» **STATED PROBLEM**:
Can you copy out each of the records below word for word, leaving nothing out?

>> START RECORDS SHOWN

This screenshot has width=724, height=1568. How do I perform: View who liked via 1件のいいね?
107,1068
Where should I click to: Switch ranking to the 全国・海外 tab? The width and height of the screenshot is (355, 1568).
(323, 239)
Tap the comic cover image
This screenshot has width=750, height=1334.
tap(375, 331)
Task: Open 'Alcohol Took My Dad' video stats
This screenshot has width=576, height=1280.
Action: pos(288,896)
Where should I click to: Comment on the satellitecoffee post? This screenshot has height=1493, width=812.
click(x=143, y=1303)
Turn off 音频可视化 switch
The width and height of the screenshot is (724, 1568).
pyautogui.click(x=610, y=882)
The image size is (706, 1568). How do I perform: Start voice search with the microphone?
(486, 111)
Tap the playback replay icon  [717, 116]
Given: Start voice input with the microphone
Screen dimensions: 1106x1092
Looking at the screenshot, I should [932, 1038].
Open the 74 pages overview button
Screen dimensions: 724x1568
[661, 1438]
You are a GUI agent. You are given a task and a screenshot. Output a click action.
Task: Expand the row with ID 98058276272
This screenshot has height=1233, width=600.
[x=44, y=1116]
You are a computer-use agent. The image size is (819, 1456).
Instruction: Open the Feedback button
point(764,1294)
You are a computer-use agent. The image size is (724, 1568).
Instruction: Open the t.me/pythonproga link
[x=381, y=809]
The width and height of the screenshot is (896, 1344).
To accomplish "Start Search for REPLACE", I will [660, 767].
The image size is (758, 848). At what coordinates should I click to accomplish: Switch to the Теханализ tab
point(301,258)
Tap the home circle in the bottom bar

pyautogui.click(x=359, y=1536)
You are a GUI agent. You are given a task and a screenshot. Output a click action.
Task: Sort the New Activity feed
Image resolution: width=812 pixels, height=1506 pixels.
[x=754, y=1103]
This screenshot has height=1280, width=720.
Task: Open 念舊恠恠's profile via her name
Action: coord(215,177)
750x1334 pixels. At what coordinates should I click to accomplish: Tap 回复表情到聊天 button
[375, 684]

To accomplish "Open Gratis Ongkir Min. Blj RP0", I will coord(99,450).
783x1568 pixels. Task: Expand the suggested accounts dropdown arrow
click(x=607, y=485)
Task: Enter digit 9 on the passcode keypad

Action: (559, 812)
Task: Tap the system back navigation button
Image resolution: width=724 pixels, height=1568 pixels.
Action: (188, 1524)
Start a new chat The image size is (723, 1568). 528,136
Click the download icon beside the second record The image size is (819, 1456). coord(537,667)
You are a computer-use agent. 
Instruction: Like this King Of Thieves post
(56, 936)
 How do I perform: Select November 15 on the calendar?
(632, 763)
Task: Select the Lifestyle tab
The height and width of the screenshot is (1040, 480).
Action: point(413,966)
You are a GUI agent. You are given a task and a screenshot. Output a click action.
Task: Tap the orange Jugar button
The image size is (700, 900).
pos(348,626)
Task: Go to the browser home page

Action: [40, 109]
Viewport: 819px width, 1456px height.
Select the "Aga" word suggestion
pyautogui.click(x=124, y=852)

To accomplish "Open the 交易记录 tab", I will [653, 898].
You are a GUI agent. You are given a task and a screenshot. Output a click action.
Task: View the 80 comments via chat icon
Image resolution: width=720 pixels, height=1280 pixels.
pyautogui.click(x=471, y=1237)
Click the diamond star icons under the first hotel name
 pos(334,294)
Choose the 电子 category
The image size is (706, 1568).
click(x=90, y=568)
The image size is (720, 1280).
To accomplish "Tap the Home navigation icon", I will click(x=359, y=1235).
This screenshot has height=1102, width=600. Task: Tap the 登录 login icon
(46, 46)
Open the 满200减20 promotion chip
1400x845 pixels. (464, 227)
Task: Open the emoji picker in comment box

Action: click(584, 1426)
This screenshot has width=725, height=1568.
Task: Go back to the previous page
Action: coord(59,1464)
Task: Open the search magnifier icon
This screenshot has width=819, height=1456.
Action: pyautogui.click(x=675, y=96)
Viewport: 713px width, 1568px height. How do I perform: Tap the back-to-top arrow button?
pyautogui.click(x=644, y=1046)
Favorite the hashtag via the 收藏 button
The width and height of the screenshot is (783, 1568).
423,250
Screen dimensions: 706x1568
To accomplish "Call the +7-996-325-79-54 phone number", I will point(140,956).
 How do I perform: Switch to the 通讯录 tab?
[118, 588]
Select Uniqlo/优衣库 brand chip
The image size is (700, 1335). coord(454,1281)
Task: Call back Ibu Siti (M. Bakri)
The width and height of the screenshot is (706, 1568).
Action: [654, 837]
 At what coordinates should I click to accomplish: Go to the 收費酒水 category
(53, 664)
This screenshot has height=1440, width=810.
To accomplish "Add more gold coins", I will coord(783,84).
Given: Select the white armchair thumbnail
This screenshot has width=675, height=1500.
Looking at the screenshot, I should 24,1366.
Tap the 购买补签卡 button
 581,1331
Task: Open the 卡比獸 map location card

>> END RECORDS SHOWN

» **FINAL RESULT**:
This screenshot has width=724, height=1568. How do I perform: View who liked via 1件のいいね?
107,1068
Where should I click to: Switch ranking to the 全国・海外 tab? The width and height of the screenshot is (355, 1568).
(323, 239)
Tap the comic cover image
This screenshot has width=750, height=1334.
tap(375, 331)
Task: Open 'Alcohol Took My Dad' video stats
This screenshot has width=576, height=1280.
Action: pos(288,896)
Where should I click to: Comment on the satellitecoffee post? This screenshot has height=1493, width=812.
click(x=143, y=1303)
Turn off 音频可视化 switch
The width and height of the screenshot is (724, 1568).
pyautogui.click(x=610, y=882)
The image size is (706, 1568). How do I perform: Start voice search with the microphone?
(486, 111)
Tap the playback replay icon  [717, 116]
Given: Start voice input with the microphone
Screen dimensions: 1106x1092
Looking at the screenshot, I should [932, 1038].
Open the 74 pages overview button
Screen dimensions: 724x1568
[661, 1438]
You are a GUI agent. You are given a task and a screenshot. Output a click action.
Task: Expand the row with ID 98058276272
This screenshot has height=1233, width=600.
[x=44, y=1116]
You are a computer-use agent. The image size is (819, 1456).
Instruction: Open the Feedback button
point(764,1294)
You are a computer-use agent. The image size is (724, 1568).
Instruction: Open the t.me/pythonproga link
[x=381, y=809]
The width and height of the screenshot is (896, 1344).
To accomplish "Start Search for REPLACE", I will [660, 767].
The image size is (758, 848). At what coordinates should I click to accomplish: Switch to the Теханализ tab
point(301,258)
Tap the home circle in the bottom bar

pyautogui.click(x=359, y=1536)
You are a GUI agent. You are given a task and a screenshot. Output a click action.
Task: Sort the New Activity feed
Image resolution: width=812 pixels, height=1506 pixels.
[x=754, y=1103]
This screenshot has height=1280, width=720.
Task: Open 念舊恠恠's profile via her name
Action: coord(215,177)
750x1334 pixels. At what coordinates should I click to accomplish: Tap 回复表情到聊天 button
[375, 684]

To accomplish "Open Gratis Ongkir Min. Blj RP0", I will coord(99,450).
783x1568 pixels. Task: Expand the suggested accounts dropdown arrow
click(x=607, y=485)
Task: Enter digit 9 on the passcode keypad

Action: (559, 812)
Task: Tap the system back navigation button
Image resolution: width=724 pixels, height=1568 pixels.
Action: (188, 1524)
Start a new chat The image size is (723, 1568). 528,136
Click the download icon beside the second record The image size is (819, 1456). coord(537,667)
You are a computer-use agent. 
Instruction: Like this King Of Thieves post
(56, 936)
 How do I perform: Select November 15 on the calendar?
(632, 763)
Task: Select the Lifestyle tab
The height and width of the screenshot is (1040, 480).
Action: point(413,966)
You are a GUI agent. You are given a task and a screenshot. Output a click action.
Task: Tap the orange Jugar button
The image size is (700, 900).
pos(348,626)
Task: Go to the browser home page

Action: [40, 109]
Viewport: 819px width, 1456px height.
Select the "Aga" word suggestion
pyautogui.click(x=124, y=852)

To accomplish "Open the 交易记录 tab", I will [653, 898].
You are a GUI agent. You are given a task and a screenshot. Output a click action.
Task: View the 80 comments via chat icon
Image resolution: width=720 pixels, height=1280 pixels.
pyautogui.click(x=471, y=1237)
Click the diamond star icons under the first hotel name
 pos(334,294)
Choose the 电子 category
The image size is (706, 1568).
click(x=90, y=568)
The image size is (720, 1280).
To accomplish "Tap the Home navigation icon", I will click(x=359, y=1235).
This screenshot has height=1102, width=600. Task: Tap the 登录 login icon
(46, 46)
Open the 满200减20 promotion chip
1400x845 pixels. (464, 227)
Task: Open the emoji picker in comment box

Action: click(584, 1426)
This screenshot has width=725, height=1568.
Task: Go back to the previous page
Action: coord(59,1464)
Task: Open the search magnifier icon
This screenshot has width=819, height=1456.
Action: pyautogui.click(x=675, y=96)
Viewport: 713px width, 1568px height. How do I perform: Tap the back-to-top arrow button?
pyautogui.click(x=644, y=1046)
Favorite the hashtag via the 收藏 button
The width and height of the screenshot is (783, 1568).
423,250
Screen dimensions: 706x1568
To accomplish "Call the +7-996-325-79-54 phone number", I will point(140,956).
 How do I perform: Switch to the 通讯录 tab?
[118, 588]
Select Uniqlo/优衣库 brand chip
The image size is (700, 1335). coord(454,1281)
Task: Call back Ibu Siti (M. Bakri)
The width and height of the screenshot is (706, 1568).
Action: [654, 837]
 At what coordinates should I click to accomplish: Go to the 收費酒水 category
(53, 664)
This screenshot has height=1440, width=810.
To accomplish "Add more gold coins", I will coord(783,84).
Given: Select the white armchair thumbnail
This screenshot has width=675, height=1500.
Looking at the screenshot, I should 24,1366.
Tap the 购买补签卡 button
 581,1331
Task: Open the 卡比獸 map location card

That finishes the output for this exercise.